As ruínas de Detroit:
A economia dos off-shores

Paul Craig Roberts*    26.Mar.10    Outros autores

Paul Craig RobertsA desmesurada centralização e concentração do capital, acompanhadas de uma desmedida criação de capital fictício e uma vertiginosa queda da produção industrial são o retrato dos EUA, cada vez mais “a caminho de se tornar uma economia de terceiro mundo”.

No Século XX, Detroit e Michigan simbolizavam o poderio industrial dos EUA. Hoje simbolizam a economia dos off-shores.

A população de Detroit caiu para metade. Um quarto da cidade (56 km2) está deserto, com apenas algumas casas que ainda subsistem em ruas quase totalmente abandonadas. Se as autoridades locais conseguirem obter dinheiro de Washington, os responsáveis pelo planeamento urbano irão diminuir a área da cidade e estabelecer zonas rurais ou zonas verdes onde antes havia bairros.

O presidente Obama e os economistas não dizem senão banalidades acerca da recuperação. Mas como pode uma economia recuperar quando os seus líderes passaram mais de uma década a deslocar os empregos da classe média de elevada produtividade e valor para o estrangeiro, com o produto interno bruto que lhes está associado?

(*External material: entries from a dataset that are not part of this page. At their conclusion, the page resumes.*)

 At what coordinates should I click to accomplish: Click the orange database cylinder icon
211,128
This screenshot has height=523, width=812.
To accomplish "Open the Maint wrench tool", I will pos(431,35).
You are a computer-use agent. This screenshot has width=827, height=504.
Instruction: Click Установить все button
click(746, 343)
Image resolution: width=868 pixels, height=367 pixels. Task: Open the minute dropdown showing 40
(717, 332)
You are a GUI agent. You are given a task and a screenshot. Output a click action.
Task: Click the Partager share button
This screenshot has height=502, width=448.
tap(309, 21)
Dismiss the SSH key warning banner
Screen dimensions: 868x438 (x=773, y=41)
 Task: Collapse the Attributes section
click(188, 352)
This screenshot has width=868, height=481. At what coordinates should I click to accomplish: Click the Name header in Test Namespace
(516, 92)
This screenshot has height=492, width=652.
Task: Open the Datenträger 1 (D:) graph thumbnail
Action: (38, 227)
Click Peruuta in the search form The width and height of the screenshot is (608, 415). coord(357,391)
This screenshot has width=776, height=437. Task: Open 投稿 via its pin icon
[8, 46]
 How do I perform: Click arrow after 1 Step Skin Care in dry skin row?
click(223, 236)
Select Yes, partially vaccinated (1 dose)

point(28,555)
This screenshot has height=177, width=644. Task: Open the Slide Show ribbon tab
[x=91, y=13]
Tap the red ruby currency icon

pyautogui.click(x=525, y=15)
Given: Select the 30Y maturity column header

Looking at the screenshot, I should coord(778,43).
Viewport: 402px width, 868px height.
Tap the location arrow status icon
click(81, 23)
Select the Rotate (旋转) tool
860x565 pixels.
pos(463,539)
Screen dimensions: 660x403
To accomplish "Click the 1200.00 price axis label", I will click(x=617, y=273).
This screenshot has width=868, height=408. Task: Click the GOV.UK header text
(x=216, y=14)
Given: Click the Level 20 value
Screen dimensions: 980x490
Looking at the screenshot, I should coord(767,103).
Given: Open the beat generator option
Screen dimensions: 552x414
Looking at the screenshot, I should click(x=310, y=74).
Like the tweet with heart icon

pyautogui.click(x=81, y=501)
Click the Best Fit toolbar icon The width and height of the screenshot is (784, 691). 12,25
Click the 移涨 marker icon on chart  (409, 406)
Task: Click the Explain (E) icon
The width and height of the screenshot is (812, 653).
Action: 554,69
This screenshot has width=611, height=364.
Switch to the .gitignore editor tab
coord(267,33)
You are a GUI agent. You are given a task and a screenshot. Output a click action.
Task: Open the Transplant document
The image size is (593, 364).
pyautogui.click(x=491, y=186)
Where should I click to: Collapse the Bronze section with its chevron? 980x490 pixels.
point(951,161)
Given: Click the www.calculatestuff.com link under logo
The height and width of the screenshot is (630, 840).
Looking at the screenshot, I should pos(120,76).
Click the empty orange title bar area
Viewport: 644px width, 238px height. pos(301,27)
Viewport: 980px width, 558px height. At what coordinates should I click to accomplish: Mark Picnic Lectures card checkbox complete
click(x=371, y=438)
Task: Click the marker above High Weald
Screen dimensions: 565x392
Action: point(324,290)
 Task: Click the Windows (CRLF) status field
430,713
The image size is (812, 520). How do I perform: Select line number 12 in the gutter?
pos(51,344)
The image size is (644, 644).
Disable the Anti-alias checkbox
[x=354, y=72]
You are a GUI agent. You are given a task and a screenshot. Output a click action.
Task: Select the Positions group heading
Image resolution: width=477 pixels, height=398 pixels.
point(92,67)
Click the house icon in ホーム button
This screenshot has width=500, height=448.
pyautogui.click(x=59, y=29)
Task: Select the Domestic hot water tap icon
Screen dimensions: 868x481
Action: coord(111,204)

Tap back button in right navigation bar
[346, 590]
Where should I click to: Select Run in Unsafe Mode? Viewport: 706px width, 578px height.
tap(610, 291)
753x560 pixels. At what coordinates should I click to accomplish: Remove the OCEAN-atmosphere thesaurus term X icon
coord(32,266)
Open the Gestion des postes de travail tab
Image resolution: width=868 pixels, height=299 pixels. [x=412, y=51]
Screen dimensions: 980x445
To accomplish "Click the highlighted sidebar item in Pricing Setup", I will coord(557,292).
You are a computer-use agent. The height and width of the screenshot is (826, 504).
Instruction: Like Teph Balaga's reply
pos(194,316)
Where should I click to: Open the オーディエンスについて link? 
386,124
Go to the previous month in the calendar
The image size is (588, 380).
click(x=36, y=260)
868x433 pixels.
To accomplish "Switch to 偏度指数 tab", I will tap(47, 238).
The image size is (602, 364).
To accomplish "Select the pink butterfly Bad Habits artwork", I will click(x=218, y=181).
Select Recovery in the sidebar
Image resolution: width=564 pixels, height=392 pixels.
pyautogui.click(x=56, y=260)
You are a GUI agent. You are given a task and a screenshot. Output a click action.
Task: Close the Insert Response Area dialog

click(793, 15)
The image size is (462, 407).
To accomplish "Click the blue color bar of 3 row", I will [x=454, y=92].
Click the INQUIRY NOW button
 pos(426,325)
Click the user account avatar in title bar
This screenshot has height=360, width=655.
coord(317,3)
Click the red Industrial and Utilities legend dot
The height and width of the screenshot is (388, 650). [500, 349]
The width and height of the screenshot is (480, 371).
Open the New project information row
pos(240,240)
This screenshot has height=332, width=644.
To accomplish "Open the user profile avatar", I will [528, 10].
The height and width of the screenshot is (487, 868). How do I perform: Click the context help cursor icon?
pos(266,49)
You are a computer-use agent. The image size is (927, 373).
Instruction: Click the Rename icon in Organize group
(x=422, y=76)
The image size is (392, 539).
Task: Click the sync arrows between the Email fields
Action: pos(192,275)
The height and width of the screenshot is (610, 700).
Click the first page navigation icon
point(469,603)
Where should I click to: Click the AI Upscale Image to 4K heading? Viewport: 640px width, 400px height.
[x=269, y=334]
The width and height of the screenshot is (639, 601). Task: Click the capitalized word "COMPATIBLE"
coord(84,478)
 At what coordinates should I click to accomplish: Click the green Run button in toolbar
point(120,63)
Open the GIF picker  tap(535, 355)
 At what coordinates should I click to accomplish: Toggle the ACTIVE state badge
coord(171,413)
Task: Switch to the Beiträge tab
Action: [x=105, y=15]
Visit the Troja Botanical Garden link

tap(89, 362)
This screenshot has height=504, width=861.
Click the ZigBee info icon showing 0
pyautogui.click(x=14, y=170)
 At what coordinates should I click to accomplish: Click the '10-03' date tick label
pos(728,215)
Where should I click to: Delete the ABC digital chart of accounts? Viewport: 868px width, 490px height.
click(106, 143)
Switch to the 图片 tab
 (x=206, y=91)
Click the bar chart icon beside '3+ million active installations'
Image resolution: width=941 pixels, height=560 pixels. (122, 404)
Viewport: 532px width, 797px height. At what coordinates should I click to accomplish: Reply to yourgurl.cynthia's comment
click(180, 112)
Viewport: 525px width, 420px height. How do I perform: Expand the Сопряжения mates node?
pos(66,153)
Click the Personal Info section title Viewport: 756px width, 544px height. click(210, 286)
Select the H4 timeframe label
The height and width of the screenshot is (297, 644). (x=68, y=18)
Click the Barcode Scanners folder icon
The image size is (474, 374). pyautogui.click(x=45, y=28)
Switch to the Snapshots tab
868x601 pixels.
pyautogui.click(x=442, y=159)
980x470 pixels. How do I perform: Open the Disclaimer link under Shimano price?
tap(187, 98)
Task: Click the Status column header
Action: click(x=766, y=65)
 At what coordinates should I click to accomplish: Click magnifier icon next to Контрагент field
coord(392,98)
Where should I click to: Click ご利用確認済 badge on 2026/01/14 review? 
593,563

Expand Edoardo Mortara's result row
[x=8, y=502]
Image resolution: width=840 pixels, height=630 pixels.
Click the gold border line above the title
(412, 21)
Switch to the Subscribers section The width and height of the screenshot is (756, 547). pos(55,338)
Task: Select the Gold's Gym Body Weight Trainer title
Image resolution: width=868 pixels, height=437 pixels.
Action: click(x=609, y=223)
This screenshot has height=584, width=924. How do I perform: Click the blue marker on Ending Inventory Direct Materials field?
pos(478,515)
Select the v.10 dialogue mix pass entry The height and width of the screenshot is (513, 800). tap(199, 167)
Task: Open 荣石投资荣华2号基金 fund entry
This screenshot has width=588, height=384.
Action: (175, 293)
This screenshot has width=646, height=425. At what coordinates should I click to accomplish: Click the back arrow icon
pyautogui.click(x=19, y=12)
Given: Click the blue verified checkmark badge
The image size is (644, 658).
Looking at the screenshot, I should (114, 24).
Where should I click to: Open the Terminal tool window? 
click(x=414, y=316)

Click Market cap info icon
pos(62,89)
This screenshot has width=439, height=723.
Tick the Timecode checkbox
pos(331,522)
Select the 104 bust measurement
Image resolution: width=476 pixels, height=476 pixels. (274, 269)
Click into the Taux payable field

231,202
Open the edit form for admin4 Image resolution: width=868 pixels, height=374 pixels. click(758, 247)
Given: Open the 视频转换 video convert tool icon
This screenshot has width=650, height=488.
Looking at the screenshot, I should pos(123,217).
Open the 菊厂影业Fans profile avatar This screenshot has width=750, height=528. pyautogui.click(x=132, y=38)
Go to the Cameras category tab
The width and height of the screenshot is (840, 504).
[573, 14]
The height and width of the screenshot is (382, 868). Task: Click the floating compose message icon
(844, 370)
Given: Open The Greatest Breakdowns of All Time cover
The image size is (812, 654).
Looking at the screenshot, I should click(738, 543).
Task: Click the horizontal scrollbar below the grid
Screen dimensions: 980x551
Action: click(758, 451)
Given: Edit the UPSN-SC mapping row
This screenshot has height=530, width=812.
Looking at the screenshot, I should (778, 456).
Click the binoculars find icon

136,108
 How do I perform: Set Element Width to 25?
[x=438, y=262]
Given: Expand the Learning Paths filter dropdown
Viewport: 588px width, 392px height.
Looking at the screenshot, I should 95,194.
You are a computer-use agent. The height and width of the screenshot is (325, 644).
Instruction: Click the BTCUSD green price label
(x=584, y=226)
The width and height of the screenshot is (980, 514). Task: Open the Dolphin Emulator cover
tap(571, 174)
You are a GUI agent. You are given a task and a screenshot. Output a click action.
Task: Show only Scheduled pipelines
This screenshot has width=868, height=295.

O Bureau of Labor Statistics [N. do T.: Agência de Estatísticas do Trabalho] emitiu este mês relatórios muito desanimadores. A quebra de postos de trabalho e número de horas trabalhadas atingiu valores recorde. No final do ano passado, a economia dos EUA tinha menos postos de trabalho que no fim de 1997, há 12 anos atrás. O número de horas trabalhadas no final do ano passado foi menor que no final de 1995, há 14 anos atrás.

A semana média de trabalho está a diminuir e situa-se actualmente em 33,1 horas para os trabalhadores que não ocupam cargos de chefia.

No que constitui um problema grave para a teoria económica, a produtividade laboral ou produto por hora trabalhada e as remunerações divergiram acentuadamente ao longo da última década. Os salários não têm acompanhado o aumento da produtividade. Talvez a explicação esteja nos dados da produtividade. Susan Houseman descobriu que as estatísticas da produtividade laboral dos EUA poderão estar a reflectir os baixos salários pagos no estrangeiro. Uma empresa dos EUA com produção nos EUA e na China, por exemplo, obtém resultados agregados em termos de produtividade do trabalho e remunerações. As estatísticas de produtividade medem neste caso a produtividade laboral das multinacionais e não a do trabalho nos EUA.

Charles McMillion assinalou que os custos por unidade de trabalho na realidade desceram em 2009, mas os custos não laborais subiram ao longo da década. Talvez o aumento de despesa não relacionada com trabalho reflicta a queda do valor de troca do dólar no estrangeiro e o aumento da dependência de factores de produção importados.

Economistas e políticos tendem a responsabilizar a gestão da indústria automóvel e os sindicatos pela decadência de Detroit. Contudo, a produção dos EUA caiu em toda a parte. A Evergreen Solar anunciou recentemente que irá deslocar a sua produção e montagem de painéis solares de Massachussetts para a China.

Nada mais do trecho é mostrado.